On reproche parfois au dialogue interreligieux de ne regrouper que des personnes modérées et de ne pas atteindre les milieux plus radicaux. «Dans toutes les religions, certaines personnes sont tentées par le repli en effet, même chez les bouddhistes ou chez les hindous, rappelle Maurice Gardiol. Et face à certains évènements internationaux, c’est parfois un combat de rester ouvert. Les personnes modérées ont donc une responsabilité: celle de résister en refusant amalgames et généralisations, et de rester dans le dialogue. Notre espoir est que cette habitude se diffuse, qu’elle gagne les autres croyant·es et structures ecclésiales. Qu’elle soit contagieuse…»
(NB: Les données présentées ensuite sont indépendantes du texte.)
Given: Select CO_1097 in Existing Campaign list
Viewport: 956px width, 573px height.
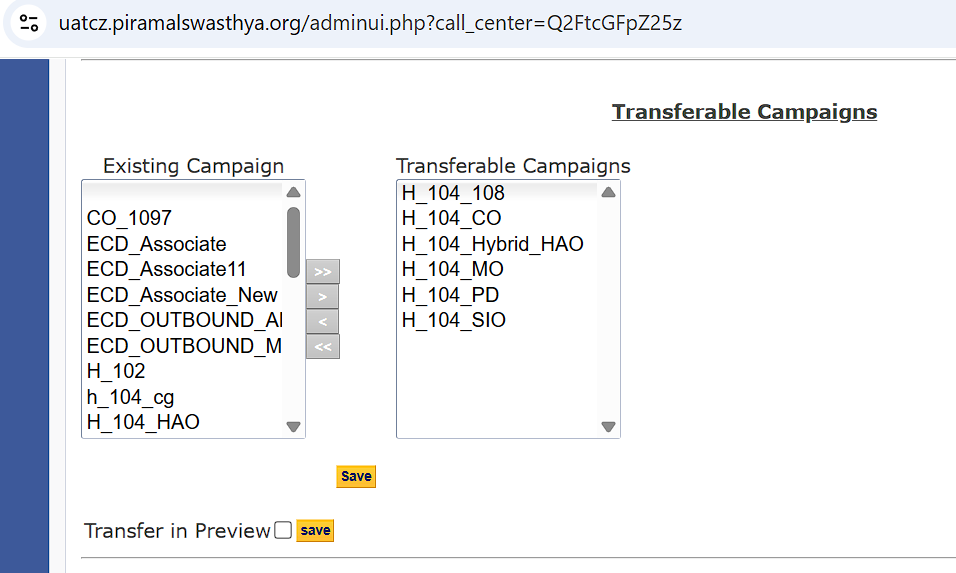Looking at the screenshot, I should tap(129, 218).
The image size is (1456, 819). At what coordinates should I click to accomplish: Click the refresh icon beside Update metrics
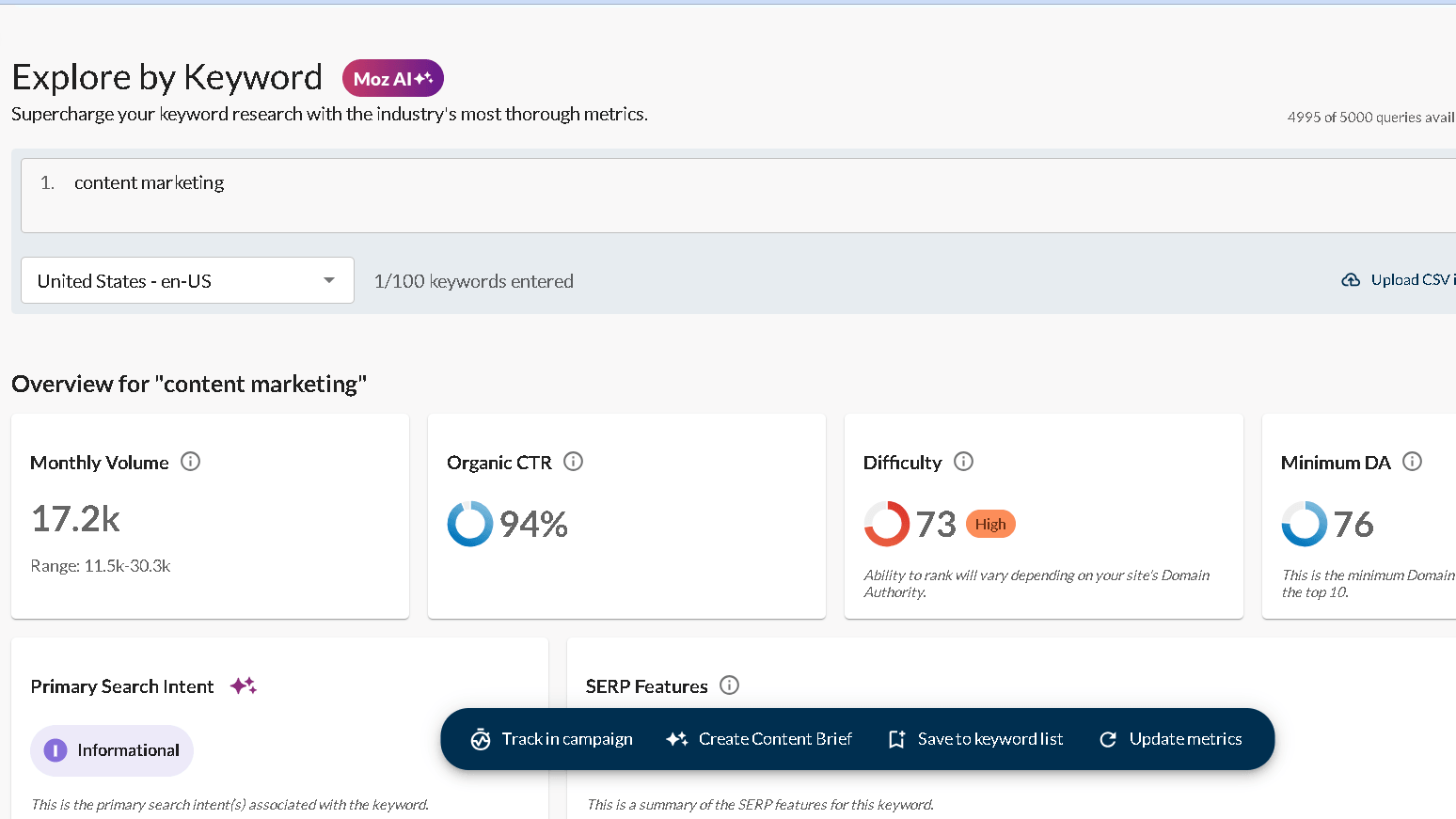(x=1108, y=739)
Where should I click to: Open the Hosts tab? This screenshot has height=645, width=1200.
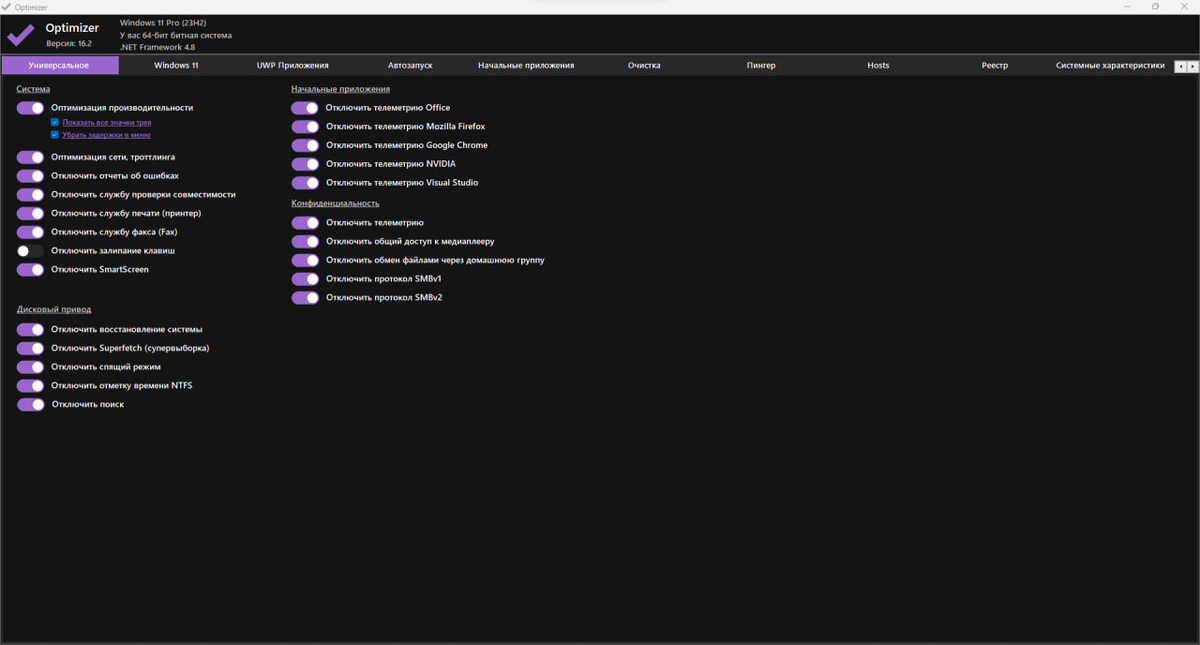click(878, 66)
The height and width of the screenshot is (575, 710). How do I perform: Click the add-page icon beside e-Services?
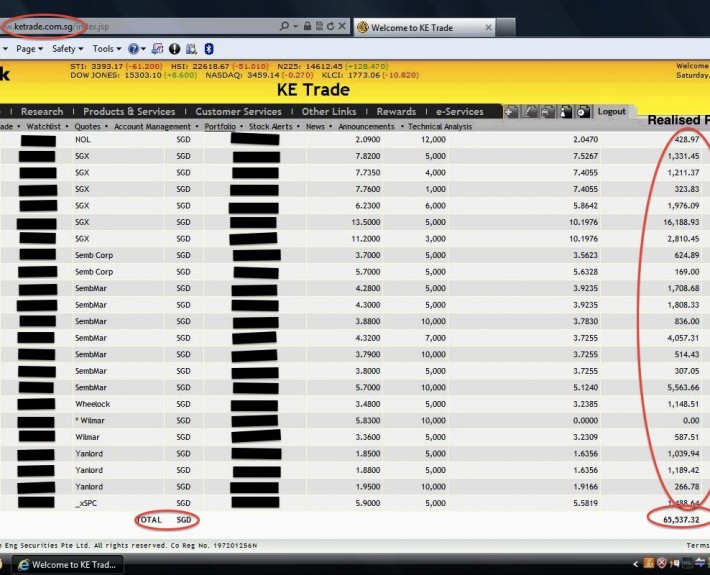[x=511, y=112]
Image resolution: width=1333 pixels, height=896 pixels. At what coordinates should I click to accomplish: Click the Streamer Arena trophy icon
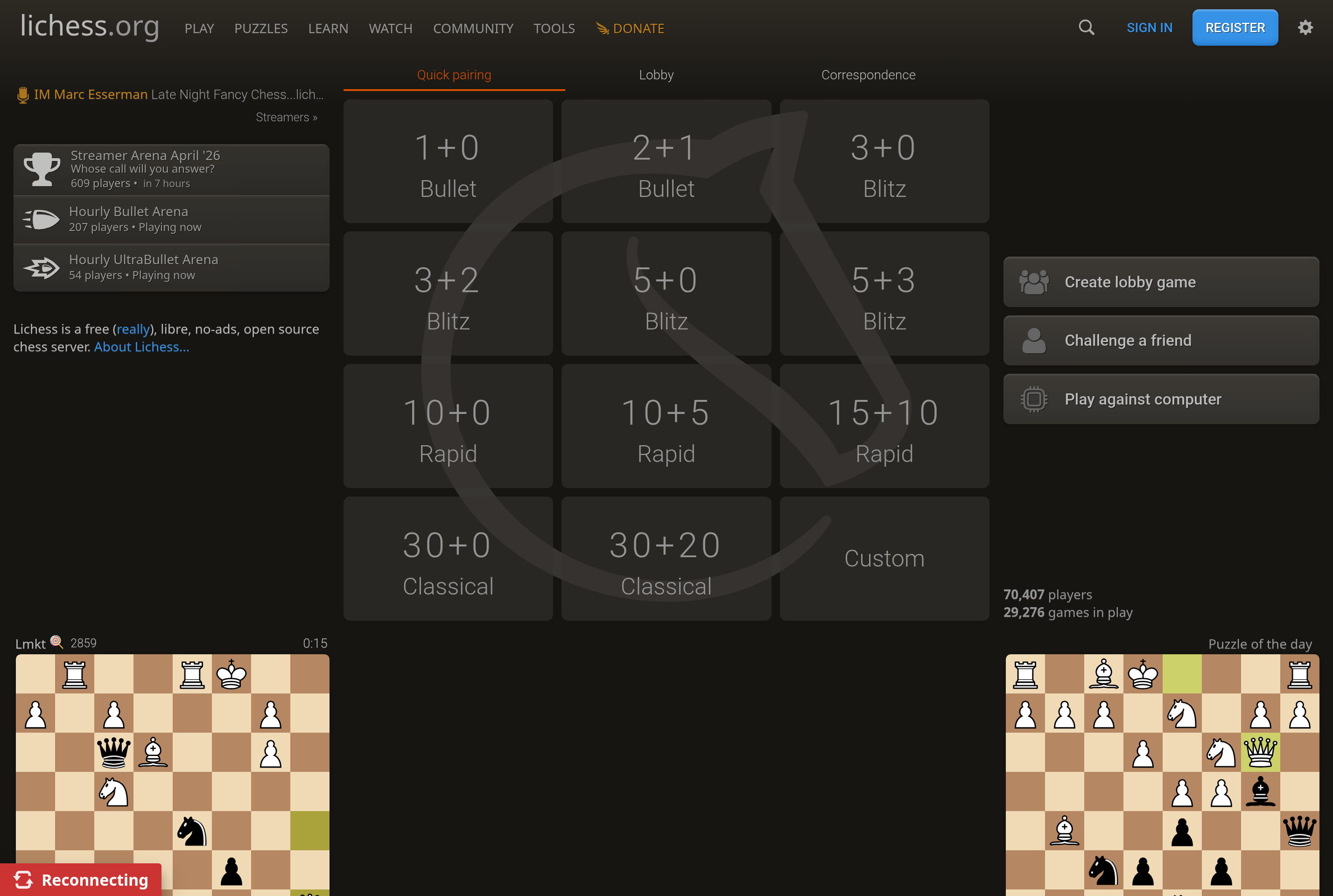(40, 168)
Dans le projet de dialogue interculturel et interreligieux que développe la PFIR, les différentes traditions se soumettent mutuellement à la critique. Une ligne de conduite en neuf points définit sa vision du vivre ensemble dans la diversité religieuse. Un certain nombre de ces points ont fait l’objet d’âpres discussions: «L’engagement ferme sur la non-violence, par exemple, ou le fait que la liberté de religion doit s’exercer dans le cadre de l’ordre juridique existant. Mais aussi le refus de toute discrimination à l’intérieur des communautés en fonction du genre, ce qui n’est pas encore acquis pour les chrétiens.» Dans le contexte de la laïcité genevoise, la PFIR défend aussi le droit à la liberté de conscience et croyance.

Expertise et vigilance

Comment mesurer l’impact d’une telle démarche? A l’aune de son intégration dans la cité, peut-être. La PFIR est consultée pour son expertise par des organismes tant publics que privés, notamment en matière de résolution des conflits. Comme l’explique Maurice Gardiol, «des partenaires institutionnels viennent nous chercher pour accompagner un processus d’intégration». C’est ce qu’a fait la commune de Plan-les-Ouates lorsqu’elle a accueilli sur son territoire, en 2017, la mosquée Dituria – une première. Un rallye interculturel a été organisé ainsi qu’une inauguration interreligieuse dans le but que les communautés locales se rencontrent. Des rôles qui nécessitent de la part de la PFIR une forme de vigilance, pour éviter d’être instrumentalisée d’un côté comme de l’autre. Elle est partenaire de La Servette contre le racisme depuis plusieurs années, et impliquée depuis six ans dans l’animation d’un module romand d’approfondissement (MAP) de la HETS-Genève, «Spiritualités, religions et travail social». Un programme qui tient particulièrement à cœur à Maurice Gardiol: ancien travailleur social, il est bien placé pour savoir que ceux-ci et celles-ci sont amenées à rencontrer des personnes pour qui la religion est une réalité quotidienne parfois très structurante. «Il est important que les comportements et les tabous qui y sont liés soient compris. C’est aussi ainsi que le dialogue interreligieux peut favoriser la cohésion du tissu social.»

Depuis des années, la PFIR participe aussi à la publication d’un calendrier où figure les dates significatives pour les différentes religions, «une façon de prendre conscience du pluralisme religieux».